> **Problem to work on**: What is needed is the number of lines below that contain the string "Switch", with no other text.
=== Data extracts ===
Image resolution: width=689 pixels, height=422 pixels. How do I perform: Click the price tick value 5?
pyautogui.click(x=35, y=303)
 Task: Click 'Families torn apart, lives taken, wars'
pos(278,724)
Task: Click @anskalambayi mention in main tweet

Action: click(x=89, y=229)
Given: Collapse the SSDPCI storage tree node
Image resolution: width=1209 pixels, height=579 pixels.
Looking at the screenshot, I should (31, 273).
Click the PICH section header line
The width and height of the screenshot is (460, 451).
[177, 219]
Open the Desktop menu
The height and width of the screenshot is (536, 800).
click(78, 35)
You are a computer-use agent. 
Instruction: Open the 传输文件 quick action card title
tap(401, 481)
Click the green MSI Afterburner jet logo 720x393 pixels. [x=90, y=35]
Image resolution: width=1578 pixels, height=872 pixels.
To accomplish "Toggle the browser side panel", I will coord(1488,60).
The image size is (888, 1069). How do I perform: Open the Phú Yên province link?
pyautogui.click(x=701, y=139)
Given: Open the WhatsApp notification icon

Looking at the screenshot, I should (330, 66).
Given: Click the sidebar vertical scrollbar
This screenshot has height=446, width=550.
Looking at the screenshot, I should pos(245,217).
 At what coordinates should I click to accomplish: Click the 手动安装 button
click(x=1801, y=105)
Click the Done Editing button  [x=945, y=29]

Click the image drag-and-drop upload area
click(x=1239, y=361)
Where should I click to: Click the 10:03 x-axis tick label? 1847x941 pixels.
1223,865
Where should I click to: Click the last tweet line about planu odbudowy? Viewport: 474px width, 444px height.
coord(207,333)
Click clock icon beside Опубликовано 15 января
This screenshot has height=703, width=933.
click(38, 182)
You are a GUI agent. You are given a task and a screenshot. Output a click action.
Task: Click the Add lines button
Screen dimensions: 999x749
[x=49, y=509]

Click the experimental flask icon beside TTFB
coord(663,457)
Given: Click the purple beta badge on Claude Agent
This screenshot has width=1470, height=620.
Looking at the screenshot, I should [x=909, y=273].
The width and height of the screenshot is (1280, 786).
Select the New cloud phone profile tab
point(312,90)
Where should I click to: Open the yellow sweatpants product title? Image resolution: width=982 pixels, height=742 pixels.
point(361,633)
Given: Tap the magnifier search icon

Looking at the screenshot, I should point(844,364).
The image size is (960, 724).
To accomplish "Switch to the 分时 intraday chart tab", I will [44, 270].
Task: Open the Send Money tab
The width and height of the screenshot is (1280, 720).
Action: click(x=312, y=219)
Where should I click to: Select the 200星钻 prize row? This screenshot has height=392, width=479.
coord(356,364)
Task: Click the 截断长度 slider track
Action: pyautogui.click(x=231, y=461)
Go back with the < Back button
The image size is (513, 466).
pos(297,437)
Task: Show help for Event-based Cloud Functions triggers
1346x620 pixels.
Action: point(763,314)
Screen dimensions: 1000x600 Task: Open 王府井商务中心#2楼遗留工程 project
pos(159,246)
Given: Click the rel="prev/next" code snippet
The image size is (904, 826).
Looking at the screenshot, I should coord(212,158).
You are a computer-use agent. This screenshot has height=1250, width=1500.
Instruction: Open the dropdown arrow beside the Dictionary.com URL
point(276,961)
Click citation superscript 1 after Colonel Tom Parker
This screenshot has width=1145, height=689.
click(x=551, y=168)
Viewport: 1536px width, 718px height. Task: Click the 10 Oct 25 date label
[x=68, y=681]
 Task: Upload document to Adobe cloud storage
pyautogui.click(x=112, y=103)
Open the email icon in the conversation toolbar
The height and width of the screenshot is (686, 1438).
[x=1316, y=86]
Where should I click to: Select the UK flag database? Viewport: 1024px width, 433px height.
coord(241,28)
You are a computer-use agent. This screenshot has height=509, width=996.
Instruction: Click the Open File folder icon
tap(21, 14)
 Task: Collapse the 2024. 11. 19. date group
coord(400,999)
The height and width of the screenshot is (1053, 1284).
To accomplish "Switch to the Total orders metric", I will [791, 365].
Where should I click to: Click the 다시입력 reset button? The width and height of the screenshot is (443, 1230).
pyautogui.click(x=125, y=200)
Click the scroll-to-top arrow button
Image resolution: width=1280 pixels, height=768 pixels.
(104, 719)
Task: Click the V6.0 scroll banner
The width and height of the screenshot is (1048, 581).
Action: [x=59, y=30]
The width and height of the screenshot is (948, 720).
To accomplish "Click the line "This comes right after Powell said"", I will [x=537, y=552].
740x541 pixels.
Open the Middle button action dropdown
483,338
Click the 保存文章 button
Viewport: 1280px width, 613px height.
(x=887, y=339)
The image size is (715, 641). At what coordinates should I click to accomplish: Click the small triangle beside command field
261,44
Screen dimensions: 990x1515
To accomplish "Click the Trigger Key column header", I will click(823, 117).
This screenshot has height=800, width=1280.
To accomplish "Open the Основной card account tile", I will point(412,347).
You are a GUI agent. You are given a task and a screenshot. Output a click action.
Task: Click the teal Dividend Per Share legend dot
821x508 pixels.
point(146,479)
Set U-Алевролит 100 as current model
===
> **Exercise output**: 2